Project 1. Scaling Experiment

Train language models of several sizes and fit a scaling curve:

L(N) \approx aN^{-b} + c

Plot:

parameter count vs validation loss
compute vs validation loss

Project 2. Efficient Inference System

Build a text-generation service with:

quantized inference
KV caching
batching
latency measurement

Measure throughput and memory usage.

Project 3. Physics-Informed Neural Network

Train a PINN to solve a partial differential equation such as:

heat equation
wave equation
Burgers’ equation

Compare learned and analytical solutions.
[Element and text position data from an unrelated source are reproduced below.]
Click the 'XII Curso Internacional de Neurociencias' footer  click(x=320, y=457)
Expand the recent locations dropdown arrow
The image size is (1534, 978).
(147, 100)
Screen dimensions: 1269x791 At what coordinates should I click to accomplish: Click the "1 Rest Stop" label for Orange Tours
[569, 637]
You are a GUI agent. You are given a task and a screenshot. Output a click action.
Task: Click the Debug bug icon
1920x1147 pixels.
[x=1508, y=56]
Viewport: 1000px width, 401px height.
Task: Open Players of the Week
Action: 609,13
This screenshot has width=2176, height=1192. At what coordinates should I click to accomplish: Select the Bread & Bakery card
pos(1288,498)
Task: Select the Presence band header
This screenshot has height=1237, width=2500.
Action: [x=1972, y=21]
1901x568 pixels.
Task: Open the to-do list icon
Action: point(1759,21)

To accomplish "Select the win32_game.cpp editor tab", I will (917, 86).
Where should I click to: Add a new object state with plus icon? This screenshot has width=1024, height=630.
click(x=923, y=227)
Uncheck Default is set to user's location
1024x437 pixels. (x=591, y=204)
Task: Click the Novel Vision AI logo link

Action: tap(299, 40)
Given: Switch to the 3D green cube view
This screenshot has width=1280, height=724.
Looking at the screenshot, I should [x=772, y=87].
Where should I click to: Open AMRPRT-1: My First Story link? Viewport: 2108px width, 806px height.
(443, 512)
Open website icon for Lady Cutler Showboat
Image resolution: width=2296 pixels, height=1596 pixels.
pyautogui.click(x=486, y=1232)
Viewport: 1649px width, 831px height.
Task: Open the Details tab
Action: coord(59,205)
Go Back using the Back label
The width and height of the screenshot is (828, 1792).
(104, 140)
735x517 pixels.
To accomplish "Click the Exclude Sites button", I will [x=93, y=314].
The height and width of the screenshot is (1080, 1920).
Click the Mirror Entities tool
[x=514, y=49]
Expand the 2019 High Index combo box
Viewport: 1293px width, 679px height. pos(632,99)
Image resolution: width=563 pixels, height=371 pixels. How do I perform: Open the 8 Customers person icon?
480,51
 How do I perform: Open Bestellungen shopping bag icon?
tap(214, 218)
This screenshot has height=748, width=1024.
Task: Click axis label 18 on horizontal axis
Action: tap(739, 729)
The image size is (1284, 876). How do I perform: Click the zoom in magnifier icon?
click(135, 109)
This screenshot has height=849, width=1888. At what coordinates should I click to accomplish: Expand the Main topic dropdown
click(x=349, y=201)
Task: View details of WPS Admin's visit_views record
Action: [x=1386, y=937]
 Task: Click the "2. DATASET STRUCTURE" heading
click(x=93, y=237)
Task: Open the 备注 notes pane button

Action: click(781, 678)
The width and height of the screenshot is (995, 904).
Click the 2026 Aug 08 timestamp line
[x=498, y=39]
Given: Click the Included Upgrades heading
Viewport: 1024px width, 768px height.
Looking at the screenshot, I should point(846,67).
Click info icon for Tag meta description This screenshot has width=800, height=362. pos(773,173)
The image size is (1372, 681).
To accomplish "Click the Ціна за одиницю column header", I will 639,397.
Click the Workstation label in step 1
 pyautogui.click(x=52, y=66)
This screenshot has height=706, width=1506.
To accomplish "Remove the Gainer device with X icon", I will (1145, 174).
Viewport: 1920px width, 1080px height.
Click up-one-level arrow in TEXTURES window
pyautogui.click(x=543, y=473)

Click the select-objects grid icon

Project 4. Robot Policy Learning

Train a robot policy in simulation using:

imitation learning
reinforcement learning

Evaluate sim-to-real transfer performance if hardware is available.

Project 5. Long-Context Evaluation

Evaluate transformer performance as context length increases.

Measure:

memory usage
inference latency
retrieval accuracy
degradation under long sequences

Chapter Summary

This chapter explored future directions in deep learning:

scaling laws
efficient AI systems
scientific deep learning
robotics and embodied AI
open research problems

Modern AI research increasingly combines:

large-scale optimization
multimodal learning
reasoning systems
scientific computation
interaction with tools and environments

Future progress will depend not only on larger models, but also on deeper understanding, more efficient systems, stronger evaluation methods, and safer deployment practices.